Outside of the formal concert realm, Americans created their own music,
sometimes for performance but often as an everyday activity. Stephen Foster's
sentimental art songs were popular with audiences, and pianist and composer
Louis Moreau Gottschalk was idolized prior to the Civil War for his good looks
and astonishing technique. He used North and South American popular tunes in
such works as "Creole Eyes," "Souvenir de Puerto Rico," "The Union" (which
quotes the "Star-Spangled Banner"), "Hail Columbia," and "Yankee Doodle"--all
rendered in a pianistic style reminiscent of the music of Franz Liszt; his "Le
Banjo" imitates banjo strumming and quotes "Camptown Races."
The antebellum period also saw the continued development of African-American
vocal music. Plantation slaves used the call-and-response style to tell stories
in work songs, and individuals sang in the pre-blues style of the field holler.
Music was an integral part of the religious life of slaves, and spirituals such
as "My God Ain't No Lyin' Man" articulated their relationship with their faith.
In the 1850s, the call for an independent American music was heard again,
this time from composer William Henry Fry, whose New York lectures in the early
fifties inspired an interest in the development of an American musical language.
But the drive for cultural independence fell short.
With the coming of the Civil War, marches and sentimental songs that spoke of
home, sweethearts, and mothers became popular. Many of these were printed by
composer-entrepreneurs such as George F. Root, whose Chicago publishing house
was among many that thrived on the middle-class market of households with a
piano in the parlor. By the second half of the century, many successful American
composers had studied in Europe and saw no reason to abandon the romantic style
despite the ongoing arguments for an American music.

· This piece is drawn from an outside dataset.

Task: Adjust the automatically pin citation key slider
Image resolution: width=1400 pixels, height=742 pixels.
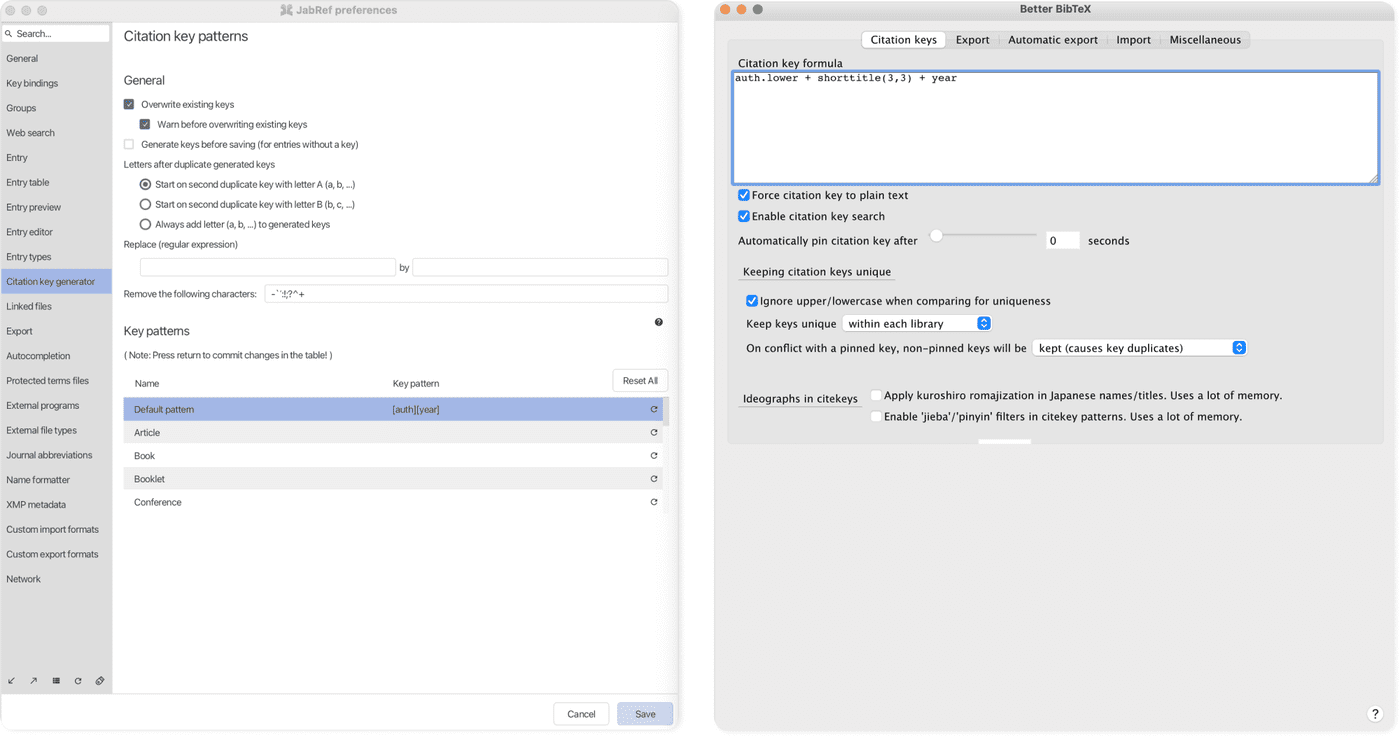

Three men who earned their
livelihoods as professors--John Knowles Paine at Harvard, Horatio Parker at
Yale, and Edward MacDowell at Columbia--achieved respectability with works that
bore considerable resemblance to similar pieces being composed in Europe at the
time.
By the end of the century, there were major orchestras in New York (the
Philharmonic-Society was founded in 1842), Boston (1881), and Chicago (1891). In
smaller communities, performances by local bands reflected the popular taste for
dances, marches, and symphonic excerpts--a repertoire popularized by John Philip
Sousa. In troupes throughout the country, vaudeville performers combined comedic
episodes, scenes from Shakespeare's plays, dancing, and minstrel songs performed
in black face. In a racially divided society, black vaudeville entertainers like
Bert Williams could command high fees on the stage but could not enter
restaurants near the theaters where they performed.
Concert music and opera were still the province of European, mainly German,
conductors, performers, and managers. But a small group of composers--Henry F.
Gilbert, Arthur Farwell, Charles Wakefield Cadman, and their colleagues--thought
that the tools with which to compose American music lay in African-American
culture, backwoods mountain or hill communities, and Indian tribal villages.
As these "Americanists by quotation" looked for materials to develop, new
currents were stirring among black musicians. The cakewalk dance and the
pianistic style known as ragtime emerged, with highly syncopated rhythms
attractive to composers who thought these varieties of black music could be the
material for a new American concert music. The stage was set for the emergence
of jazz out of the marching-band traditions of New Orleans and its appearance in
works for the concert hall. Debate still raged about whether there was an
American music and what form it should take. But that debate would soon be
subsumed under discussions about the utility of the many varieties of modern
music for creating an American musical expression.